[A new chromatographic method for separation and purification of nerve growth factor from venom of Chinese Cobra].

In order to find a simple, fast and highly efficient method for the separation and purification of nerve growth factor (NGF) from venom of Chinese Cobra, the combination process of several different kinds of chromatographic media was studied. According to the properties of NGF and the character of different chromatographic media, a novel two-step chromatographic purification method, consisting of chromatography of crude venom on DEAE-Sepharose F. F. anion-exchange medium followed by a size exclusion on a Sephadex G-50 column, is presented. The DEAE-Sepharose F. F. chromatographic column was 20 cm x 3.5 cm i.d. and first eluted with 50 mmol/L Tris-HCl (pH 8.5) for 50 min, and separately followed by an elution with a linear gradient of 0 - 200 mmol/L NaCl containing 50 mmol/L Tris-HCl (pH 8.5) for 190 min and with 200 mmol/L NaCl containing 50 mmol/L Tris-HCl (pH 8.5) for 60 min. The flow rate of mobile phase was 6.1 mL/min. The Sephadex G-50 column was 150 cm x 3.5 cm i.d. and eluted with 50 mmol/L phosphate-buffered saline (PBS) (pH 7.5) for 1 250 min. The flow rate of elution solution was 2.4 mL/min. Through this two-step chromatographic purification process, the obtained NGF was proved to be homogeneous on sodium-dodecyl sulphate-polyacrylamide gel electrophoresis (SDS-PAGE) and its relative molecular mass was estimated to be approximately 29 000, which was consistent with that reported in literature.
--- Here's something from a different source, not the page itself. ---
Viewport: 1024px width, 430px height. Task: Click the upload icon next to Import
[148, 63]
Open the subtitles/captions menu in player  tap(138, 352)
On a Shim-Pack VP-ODS reversed-phase high performance chromatographic column (4.6 mm i.d. x 150 mm), its purity was about 98.3%. The total protein recovery of this purification method was 0.51% and the obtained NGF had the activity of eliciting neurite outgrowth from chick embryonic dorsal root ganglia. This two-step chromatographic process is simple and highly efficient. It can be used to isolate and purify NGF from venom of Chinese Cobra in large-scale.